GOAL 1: Please reproduce the Frank-Wolfe step-size post word for word from "TL;DR: In our" to "theory and computations.".
GOAL 2: Resume the post on Frank-Wolfe step-sizes, starting right after its last sentence.

QUOTED PASSAGE:
A New Default Open-Loop Step-Size for Frank-Wolfe?

TL;DR: In our recent paper Adaptive Open-Loop Step-Sizes for Accelerated Convergence Rates of the Frank-Wolfe Algorithm with Elias Wirth and Javier Peña, we explore a new “log-adaptive” open-loop step-size for the Frank-Wolfe algorithm, $\eta_t = \frac{2 + \log(t+1)}{t+2 + \log(t+1)}$, which is adaptable both to favorable function properties and the feasible region in terms of convergence rates. In particular, it matches and often surpasses traditional fixed-parameter open-loop step-sizes across various settings, without needing prior knowledge of problem parameters, both in theory and computations.

Introduction

The Frank-Wolfe (FW) algorithm is an important method for constrained (first-order) convex optimization, especially when projections are costly. A critical and often debated component of FW is the choice of step-size $\eta_t$. Basically, there are two types of step-size strategies: so-called open-loop strategies that do not require any feedback from the function and are fixed ahead of time, not adapting at runtime, and so-called closed-loop strategies that “interact” with the objective function. The former are typically much cheaper, while the latter often possess superior convergence performance.

Since the inception of the Frank-Wolfe algorithm, the “standard” open-loop step-size has been $\eta_t = \frac{2}{t+2}.$ More generally, step-sizes of the form $\eta_t = \frac{\ell}{t+\ell}$ for some integer $\ell \ge 2$ have been analyzed. While these provide an $\mathcal{O}(1/t)$ convergence rate in general, recent work [WKP2023, WPP2024] has shown that under certain “growth conditions,” these fixed-$\ell$ step-sizes can achieve much faster rates—up to $\mathcal{O}(t^{-\ell})$.

STORED DATA:
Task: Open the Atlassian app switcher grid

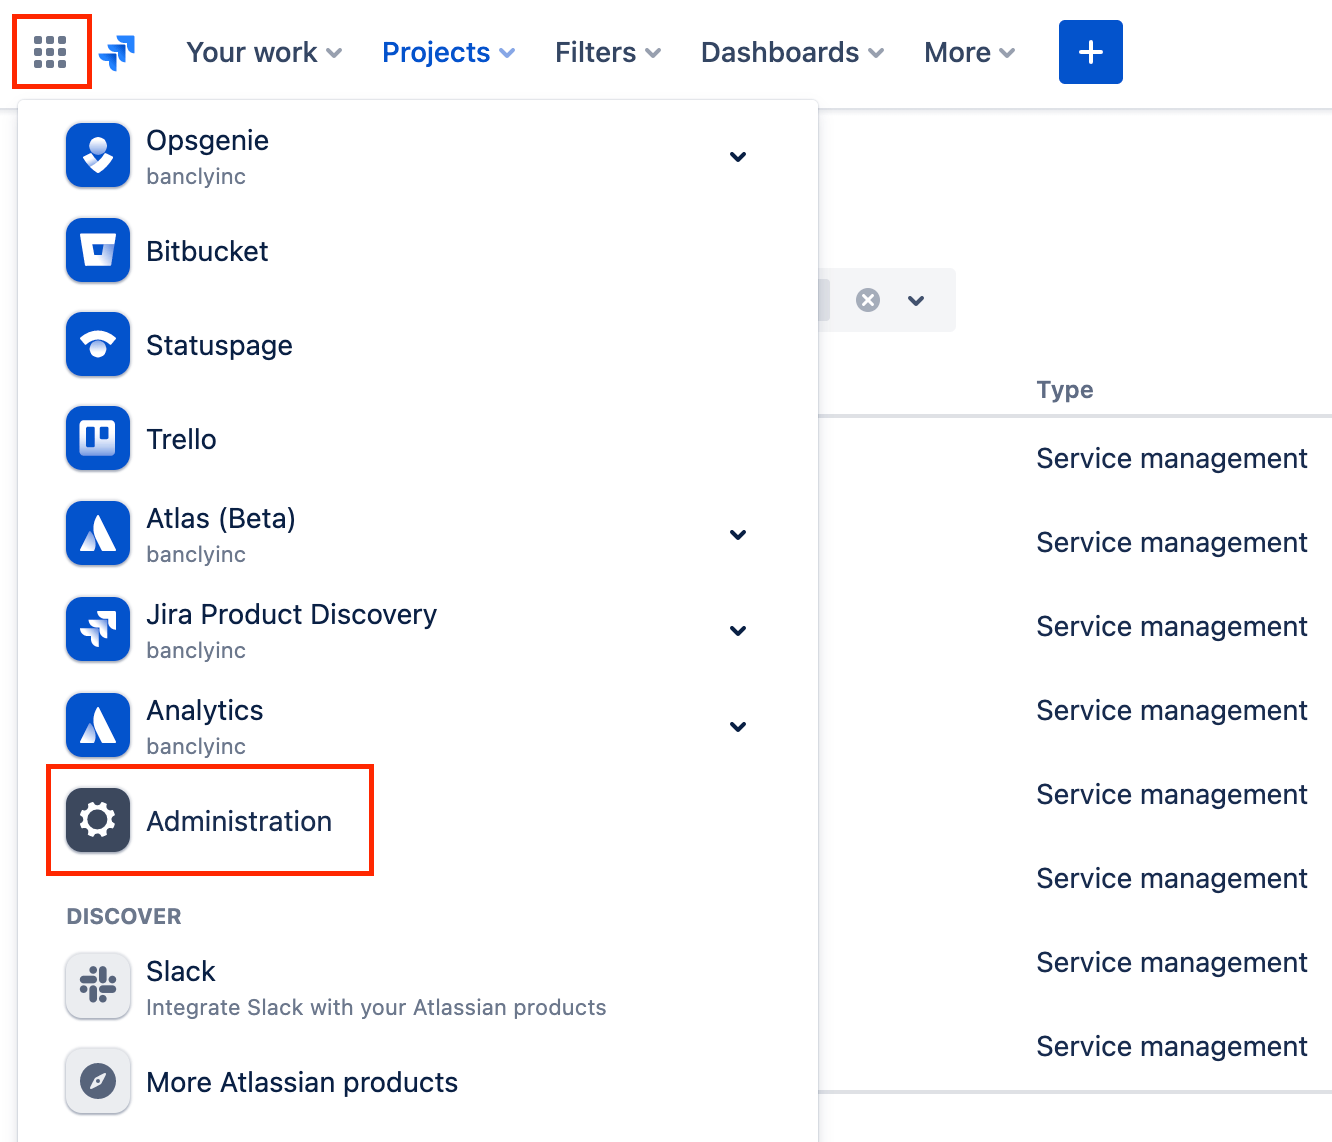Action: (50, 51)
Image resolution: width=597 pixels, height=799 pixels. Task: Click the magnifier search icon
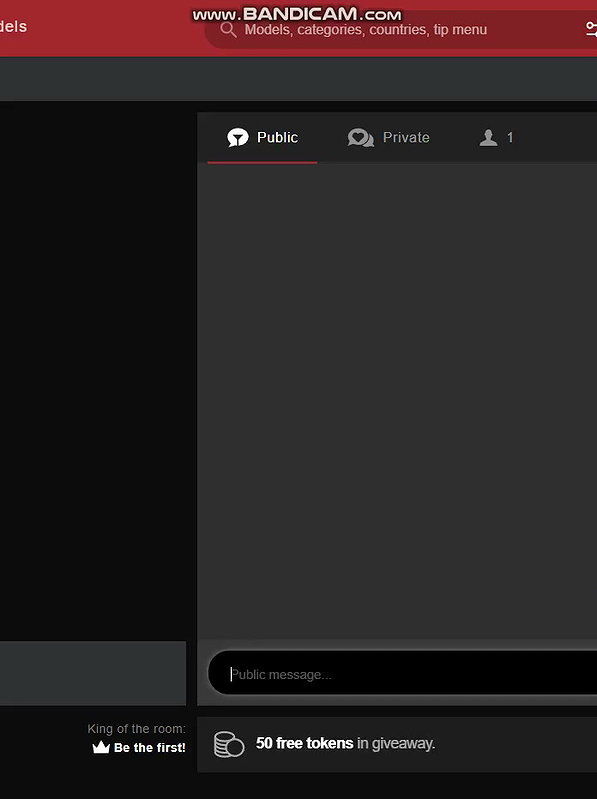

RESPONSE 1:
TL;DR: In our recent paper Adaptive Open-Loop Step-Sizes for Accelerated Convergence Rates of the Frank-Wolfe Algorithm with Elias Wirth and Javier Peña, we explore a new “log-adaptive” open-loop step-size for the Frank-Wolfe algorithm, $\eta_t = \frac{2 + \log(t+1)}{t+2 + \log(t+1)}$, which is adaptable both to favorable function properties and the feasible region in terms of convergence rates. In particular, it matches and often surpasses traditional fixed-parameter open-loop step-sizes across various settings, without needing prior knowledge of problem parameters, both in theory and computations.

RESPONSE 2:
The catch is that there is no single “best” $\ell$, and there is—as expected—a tradeoff: While for the asymptotic convergence rate, larger $\ell$ are better, we pay a price for this: namely, an initial burn-in with suboptimal convergence whose length depends on $\ell$. Thus, a larger $\ell$ might be great for one problem structure (like strong $(M,1)$-growth, where up to linear rates are possible), but not for others. This leads to a practical dilemma: which $\ell$ should you pick if you don’t know the specific growth properties of your problem beforehand?

Beyond Fixed-$\ell$: Towards an Adaptive Open-Loop

To address this issue, in [P2024] a new open-loop step-size strategy of the form $\eta_t = \frac{2 + \log(t+1)}{t+2 + \log(t+1)}$ was proposed, albeit without proof of convergence or analysis of expected properties; it was a remark complementing a new adaptive closed-loop strategy. In our recent paper, Adaptive Open-Loop Step-Sizes for Accelerated Convergence Rates of the Frank-Wolfe Algorithm, we remedy this and in fact provide a much broader convergence analysis of a wide range of open-loop step-sizes for the Frank-Wolfe algorithm. Instead of a fixed $\ell$, we propose a more general open-loop step-size scheme:

\[\eta_t = \frac{g(t)}{t+g(t)},\]

where $g(t)$ is a non-decreasing function of the iteration count $t$. The idea is to let $g(t)$ “adapt” (or rather, grow) with $t$, potentially capturing the benefits of larger $\ell$ values as the optimization progresses.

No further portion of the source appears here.